■ Stored data entries:
- - - - -
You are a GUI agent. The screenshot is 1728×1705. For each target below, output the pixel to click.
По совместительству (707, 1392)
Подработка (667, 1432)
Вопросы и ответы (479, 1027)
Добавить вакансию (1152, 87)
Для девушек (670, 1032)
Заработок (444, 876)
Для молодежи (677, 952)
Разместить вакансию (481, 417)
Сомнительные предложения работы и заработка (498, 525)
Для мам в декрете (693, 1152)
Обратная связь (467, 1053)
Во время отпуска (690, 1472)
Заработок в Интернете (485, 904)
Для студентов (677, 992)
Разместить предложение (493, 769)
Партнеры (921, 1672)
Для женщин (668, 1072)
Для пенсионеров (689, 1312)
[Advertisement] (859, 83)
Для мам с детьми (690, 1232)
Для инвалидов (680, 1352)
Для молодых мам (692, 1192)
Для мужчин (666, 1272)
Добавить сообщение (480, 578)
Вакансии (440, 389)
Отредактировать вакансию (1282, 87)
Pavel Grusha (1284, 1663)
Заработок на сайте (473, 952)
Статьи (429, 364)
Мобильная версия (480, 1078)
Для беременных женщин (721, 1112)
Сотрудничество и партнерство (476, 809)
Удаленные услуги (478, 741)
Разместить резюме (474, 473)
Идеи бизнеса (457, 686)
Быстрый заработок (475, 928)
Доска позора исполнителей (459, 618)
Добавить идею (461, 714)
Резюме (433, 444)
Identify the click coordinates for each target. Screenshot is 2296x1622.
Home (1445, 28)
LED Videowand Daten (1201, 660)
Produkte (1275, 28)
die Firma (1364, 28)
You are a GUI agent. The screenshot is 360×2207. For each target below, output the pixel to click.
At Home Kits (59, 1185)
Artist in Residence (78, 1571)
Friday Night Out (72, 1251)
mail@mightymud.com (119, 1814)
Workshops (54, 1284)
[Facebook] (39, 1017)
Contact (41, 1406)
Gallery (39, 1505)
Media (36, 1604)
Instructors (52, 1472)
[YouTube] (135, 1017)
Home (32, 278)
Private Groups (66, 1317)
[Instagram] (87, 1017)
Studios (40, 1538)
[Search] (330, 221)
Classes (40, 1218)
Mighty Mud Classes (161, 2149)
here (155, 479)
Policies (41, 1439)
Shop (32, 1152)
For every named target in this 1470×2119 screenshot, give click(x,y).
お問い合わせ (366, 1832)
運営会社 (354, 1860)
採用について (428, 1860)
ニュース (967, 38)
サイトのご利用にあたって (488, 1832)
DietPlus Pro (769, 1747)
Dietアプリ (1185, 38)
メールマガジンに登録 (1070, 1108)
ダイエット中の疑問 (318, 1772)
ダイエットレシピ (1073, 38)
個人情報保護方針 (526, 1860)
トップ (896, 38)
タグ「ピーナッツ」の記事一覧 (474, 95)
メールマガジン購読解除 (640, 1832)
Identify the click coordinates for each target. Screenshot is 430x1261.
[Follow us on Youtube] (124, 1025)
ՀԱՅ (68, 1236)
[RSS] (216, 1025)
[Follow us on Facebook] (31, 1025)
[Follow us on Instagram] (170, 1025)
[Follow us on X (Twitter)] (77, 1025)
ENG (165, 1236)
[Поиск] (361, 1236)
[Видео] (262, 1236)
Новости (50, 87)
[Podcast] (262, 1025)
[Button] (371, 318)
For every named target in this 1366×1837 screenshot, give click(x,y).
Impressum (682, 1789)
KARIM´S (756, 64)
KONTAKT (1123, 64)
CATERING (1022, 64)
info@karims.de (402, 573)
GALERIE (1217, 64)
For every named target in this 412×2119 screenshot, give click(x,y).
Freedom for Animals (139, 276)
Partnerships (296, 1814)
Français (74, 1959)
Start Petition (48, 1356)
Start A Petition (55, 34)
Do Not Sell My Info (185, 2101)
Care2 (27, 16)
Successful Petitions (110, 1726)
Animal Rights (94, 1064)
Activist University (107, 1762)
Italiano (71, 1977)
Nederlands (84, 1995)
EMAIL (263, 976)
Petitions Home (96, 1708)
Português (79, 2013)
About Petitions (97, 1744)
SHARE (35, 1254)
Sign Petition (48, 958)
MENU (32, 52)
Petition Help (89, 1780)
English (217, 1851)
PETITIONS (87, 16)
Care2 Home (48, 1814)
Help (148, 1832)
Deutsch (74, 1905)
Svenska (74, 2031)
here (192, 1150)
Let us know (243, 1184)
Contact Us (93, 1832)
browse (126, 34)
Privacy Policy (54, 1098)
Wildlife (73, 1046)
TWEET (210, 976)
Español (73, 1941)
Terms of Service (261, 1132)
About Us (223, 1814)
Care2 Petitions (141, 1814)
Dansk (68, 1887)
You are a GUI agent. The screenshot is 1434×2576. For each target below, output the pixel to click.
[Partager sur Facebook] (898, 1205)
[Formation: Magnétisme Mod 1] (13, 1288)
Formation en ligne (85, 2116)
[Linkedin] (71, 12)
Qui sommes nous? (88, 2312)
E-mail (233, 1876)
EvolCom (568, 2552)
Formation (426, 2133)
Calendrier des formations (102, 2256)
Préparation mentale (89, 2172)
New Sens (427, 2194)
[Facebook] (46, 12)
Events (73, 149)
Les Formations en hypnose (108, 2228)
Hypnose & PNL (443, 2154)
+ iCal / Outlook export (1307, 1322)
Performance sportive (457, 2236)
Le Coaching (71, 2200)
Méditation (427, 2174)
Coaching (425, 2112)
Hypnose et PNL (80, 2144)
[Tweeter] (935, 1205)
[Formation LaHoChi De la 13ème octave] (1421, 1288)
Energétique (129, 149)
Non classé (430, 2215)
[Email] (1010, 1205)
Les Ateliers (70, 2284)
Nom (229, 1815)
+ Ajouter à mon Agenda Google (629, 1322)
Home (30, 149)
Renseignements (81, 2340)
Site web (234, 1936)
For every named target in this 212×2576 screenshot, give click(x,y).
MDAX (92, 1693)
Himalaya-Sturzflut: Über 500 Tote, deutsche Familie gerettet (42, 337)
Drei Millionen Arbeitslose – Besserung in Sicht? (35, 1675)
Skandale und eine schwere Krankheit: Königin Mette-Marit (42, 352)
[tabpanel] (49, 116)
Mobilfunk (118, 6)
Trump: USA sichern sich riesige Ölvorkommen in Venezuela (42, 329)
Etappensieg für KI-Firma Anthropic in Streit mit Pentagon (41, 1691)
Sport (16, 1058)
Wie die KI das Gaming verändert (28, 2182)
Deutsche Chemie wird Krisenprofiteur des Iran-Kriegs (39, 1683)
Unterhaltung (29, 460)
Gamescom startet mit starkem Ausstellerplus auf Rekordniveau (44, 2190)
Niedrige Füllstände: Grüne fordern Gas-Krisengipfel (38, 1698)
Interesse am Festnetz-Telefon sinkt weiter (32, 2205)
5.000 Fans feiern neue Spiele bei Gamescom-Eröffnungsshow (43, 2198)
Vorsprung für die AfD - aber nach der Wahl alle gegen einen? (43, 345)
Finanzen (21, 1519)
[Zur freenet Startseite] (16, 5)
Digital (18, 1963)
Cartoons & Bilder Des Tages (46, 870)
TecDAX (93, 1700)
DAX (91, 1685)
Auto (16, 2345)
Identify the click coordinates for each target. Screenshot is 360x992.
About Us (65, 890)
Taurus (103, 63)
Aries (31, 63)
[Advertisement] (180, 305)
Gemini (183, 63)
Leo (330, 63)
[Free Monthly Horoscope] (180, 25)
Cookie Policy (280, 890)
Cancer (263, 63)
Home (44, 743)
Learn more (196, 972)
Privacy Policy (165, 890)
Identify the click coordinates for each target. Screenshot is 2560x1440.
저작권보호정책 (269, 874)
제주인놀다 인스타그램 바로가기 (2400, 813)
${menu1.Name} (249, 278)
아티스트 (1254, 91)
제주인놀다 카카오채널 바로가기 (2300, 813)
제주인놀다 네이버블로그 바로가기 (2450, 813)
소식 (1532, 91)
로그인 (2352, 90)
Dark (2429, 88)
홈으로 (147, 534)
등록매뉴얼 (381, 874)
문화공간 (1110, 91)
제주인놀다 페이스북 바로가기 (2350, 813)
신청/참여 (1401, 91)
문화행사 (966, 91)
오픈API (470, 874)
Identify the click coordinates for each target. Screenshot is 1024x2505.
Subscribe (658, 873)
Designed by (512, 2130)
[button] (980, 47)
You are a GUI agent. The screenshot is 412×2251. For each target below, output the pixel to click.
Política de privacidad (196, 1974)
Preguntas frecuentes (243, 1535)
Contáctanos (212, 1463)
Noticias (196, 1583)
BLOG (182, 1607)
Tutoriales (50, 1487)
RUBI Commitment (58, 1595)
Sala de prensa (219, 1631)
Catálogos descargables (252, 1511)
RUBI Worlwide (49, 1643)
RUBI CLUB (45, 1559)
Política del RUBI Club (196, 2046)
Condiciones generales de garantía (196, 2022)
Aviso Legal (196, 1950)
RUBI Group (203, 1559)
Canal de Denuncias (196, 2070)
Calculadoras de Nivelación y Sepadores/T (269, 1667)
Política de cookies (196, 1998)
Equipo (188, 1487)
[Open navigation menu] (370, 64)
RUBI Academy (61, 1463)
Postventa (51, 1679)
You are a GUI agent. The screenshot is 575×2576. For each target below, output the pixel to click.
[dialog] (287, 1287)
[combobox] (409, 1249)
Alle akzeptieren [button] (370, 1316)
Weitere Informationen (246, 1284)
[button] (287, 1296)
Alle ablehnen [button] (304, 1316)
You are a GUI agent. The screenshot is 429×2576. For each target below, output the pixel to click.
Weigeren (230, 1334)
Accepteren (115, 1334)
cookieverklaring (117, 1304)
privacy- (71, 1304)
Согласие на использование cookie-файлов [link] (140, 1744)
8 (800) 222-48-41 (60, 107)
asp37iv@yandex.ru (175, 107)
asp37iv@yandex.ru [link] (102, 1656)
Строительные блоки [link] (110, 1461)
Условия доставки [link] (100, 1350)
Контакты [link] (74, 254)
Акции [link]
- - - - -
■ Description of the task:
Wherever the line holding "아티스트 (1254, 91)" falls in the entries above, copy exactly from it through the line holding "Alle ablehnen [button] (304, 1316)", inclusive, and add nothing.

■ Response to this exercise:
아티스트 (1254, 91)
제주인놀다 카카오채널 바로가기 (2300, 813)
제주인놀다 네이버블로그 바로가기 (2450, 813)
소식 (1532, 91)
로그인 (2352, 90)
Dark (2429, 88)
홈으로 (147, 534)
등록매뉴얼 (381, 874)
문화공간 (1110, 91)
제주인놀다 페이스북 바로가기 (2350, 813)
신청/참여 (1401, 91)
문화행사 (966, 91)
오픈API (470, 874)
Identify the click coordinates for each target. Screenshot is 1024x2505.
Subscribe (658, 873)
Designed by (512, 2130)
[button] (980, 47)
You are a GUI agent. The screenshot is 412×2251. For each target below, output the pixel to click.
Política de privacidad (196, 1974)
Preguntas frecuentes (243, 1535)
Contáctanos (212, 1463)
Noticias (196, 1583)
BLOG (182, 1607)
Tutoriales (50, 1487)
RUBI Commitment (58, 1595)
Sala de prensa (219, 1631)
Catálogos descargables (252, 1511)
RUBI Worlwide (49, 1643)
RUBI CLUB (45, 1559)
Política del RUBI Club (196, 2046)
Condiciones generales de garantía (196, 2022)
Aviso Legal (196, 1950)
RUBI Group (203, 1559)
Canal de Denuncias (196, 2070)
Calculadoras de Nivelación y Sepadores/T (269, 1667)
Política de cookies (196, 1998)
Equipo (188, 1487)
[Open navigation menu] (370, 64)
RUBI Academy (61, 1463)
Postventa (51, 1679)
You are a GUI agent. The screenshot is 575×2576. For each target below, output the pixel to click.
[dialog] (287, 1287)
[combobox] (409, 1249)
Alle akzeptieren [button] (370, 1316)
Weitere Informationen (246, 1284)
[button] (287, 1296)
Alle ablehnen [button] (304, 1316)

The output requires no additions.